Dell 1.0 was a religious company. I suppose you could refer to it instead as merely an intense focus on low costs in all matters of its operations, but it really went deeper than that. Low cost was an article of faith that was the deep guiding principle underlying essentially everything that the company did. Dell didn't merely tilt toward a streamlined supply chain and lean R&D, they were a fundamental part of what it was as a company.
This is not a pedantic distinction. Focus can be adjusted and tweaked; it's that much harder to change your core. Yet that's what Dell had to do. It had to respond to a world where "cheap boxes" was no longer the guiding mantra for server buyers, which made Michael Dell's public pronouncements suggesting that "Dell 2.0" was mostly about better execution so wrongheaded. I wrote about this back in February 2007 in a piece that also includes some choice commentary from Peter Capelli in Knowledge@Wharton:
So in this case, for example, Dell was the darling of many people in the business world because they had this model that seemed to work just incredibly well, and lots of people were copying it, and then the environment changed. It's not that they got bad at executing their model.

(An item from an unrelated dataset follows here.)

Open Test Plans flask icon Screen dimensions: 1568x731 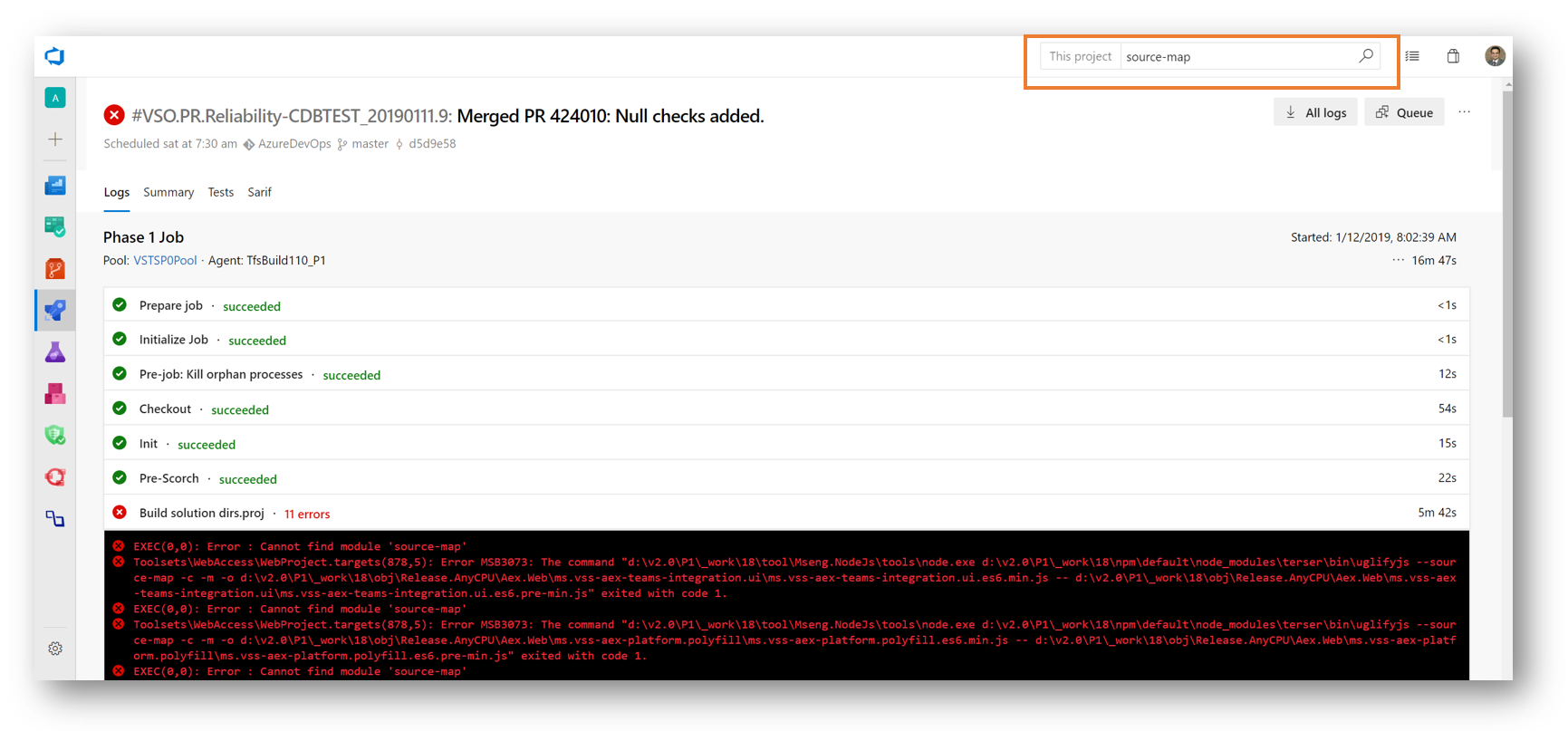(x=55, y=352)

At least I don't think that's the complaint. It is that the environment changed. They got different competitors who came in with different ideas and the playing field changed.

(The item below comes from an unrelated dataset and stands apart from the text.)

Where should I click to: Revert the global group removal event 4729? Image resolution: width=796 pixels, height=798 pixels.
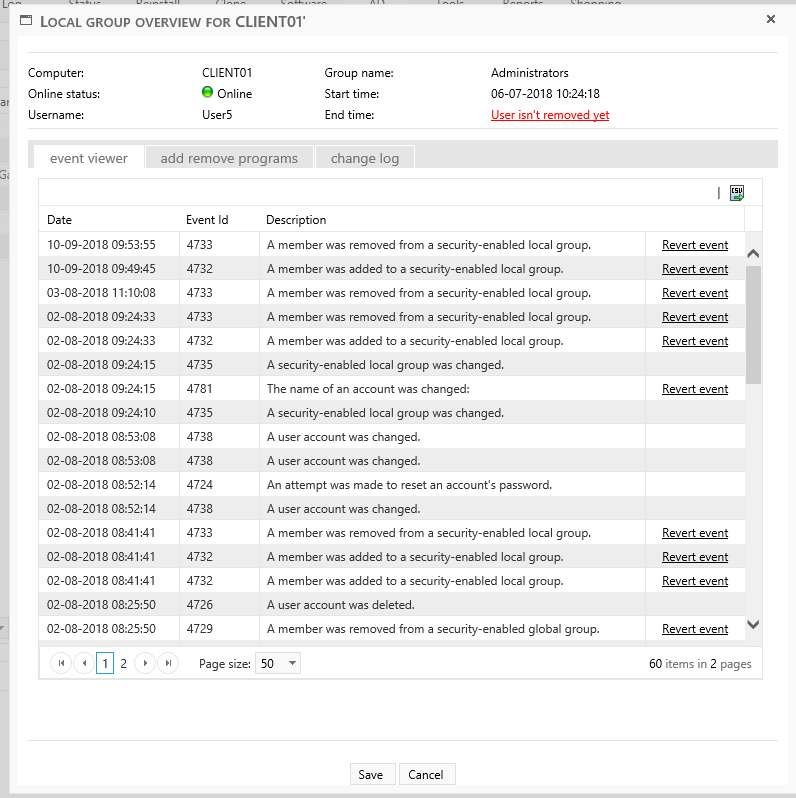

This makes a continuing set of moves that Dell has been making very significant. It's one thing to "be open" to new strategies, partnerships and approaches. It's another to actually act on them.
Perhaps the first major sign that real change was abrewin' was Dell's belated decision to introduce AMD server processors into its lineup alongside Intel. Although Intel has since gotten (seriously) back into the fight, at the time AMD had the clear technological lead and Dell's long refusal to offer AMD-based products seemed a willful decision to cede a pile of business to competitors without a fight. Backroom politics (however significant) aside, part of Dell's rationale was almost certainly a desire to avoid the incremental costs associated with designing, manufacturing and supporting servers based on processors from two different suppliers.

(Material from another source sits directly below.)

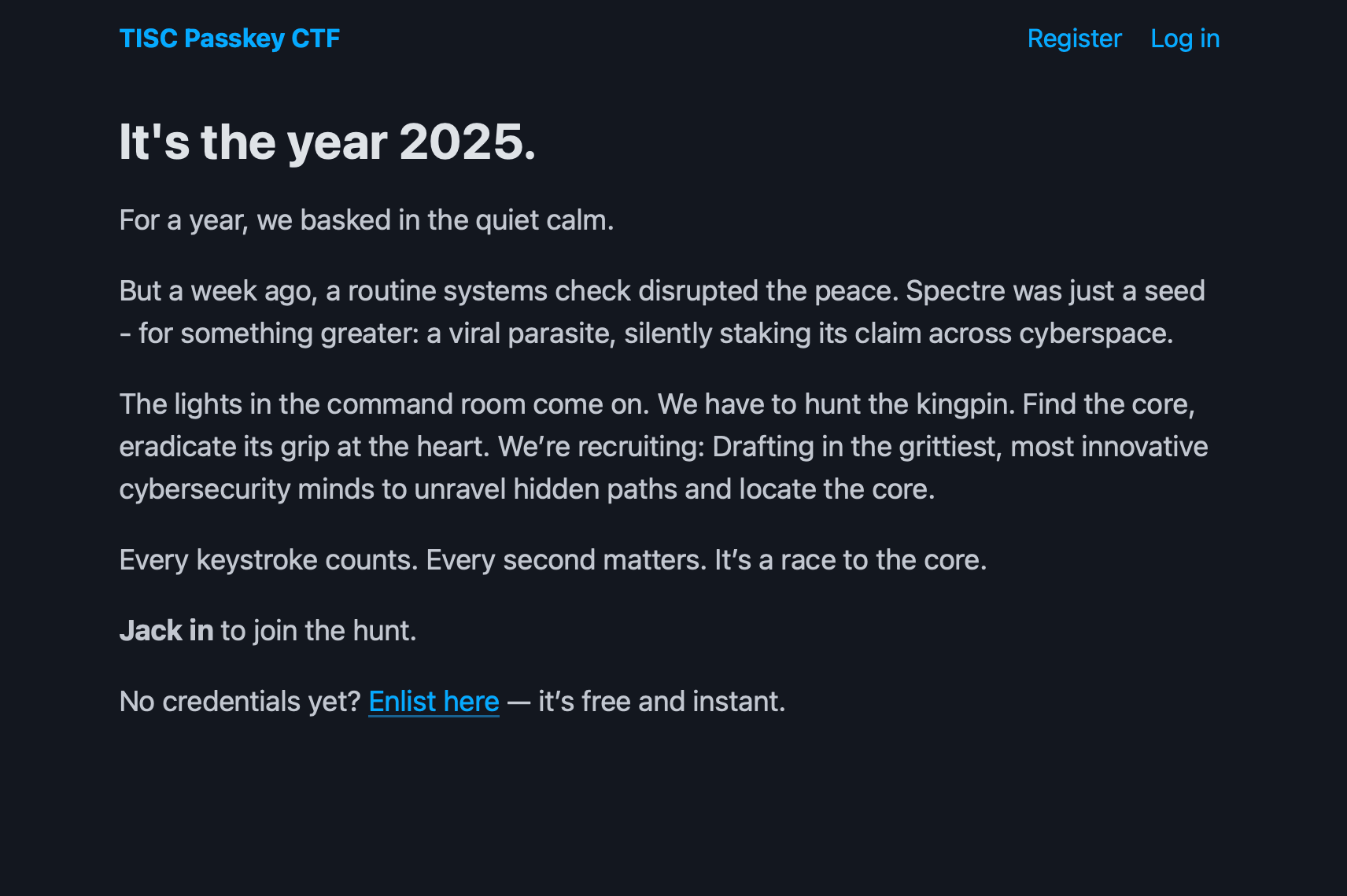Click the phrase "Every second matters."
This screenshot has width=1347, height=896.
pos(566,560)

Second was the signs of genuine technical innovation in a company whose intellectual property was far more about business processes and supply chain optimization than the product itself. Dell won't be the only vendor offering servers with an embedded hypervisor that lets customers configure virtual machines out of the box without installing additional software. But it was involved early on with this technology approach under the name "Project Hybrid." Although Dell isn't, and won't be, an R&D powerhouse, it's clearly not content with always sitting on the sidelines while others roll out the initial iteration of some new technology or approach.
Finally, we have Dell's retail push. It started with a rather limited offering through Wal-Mart and Sam's Club. Now it's added Staples. Thus, in yet another aspect of its business, Dell has apparently decided that a pure approach that takes minimal cost as its sole guiding principle--in this case Web-direct distribution--may have to be modified a bit if revenue is at stake.
None of this is to suggest that Dell has abandoned the Church of Frugality. Don't expect to see a Dell Labs that focuses on fundamental research or a major move into highly bespoke "Big Iron" servers. But we are seeing a Dell that is showing some flexibility on what were once all-or-nothing principles.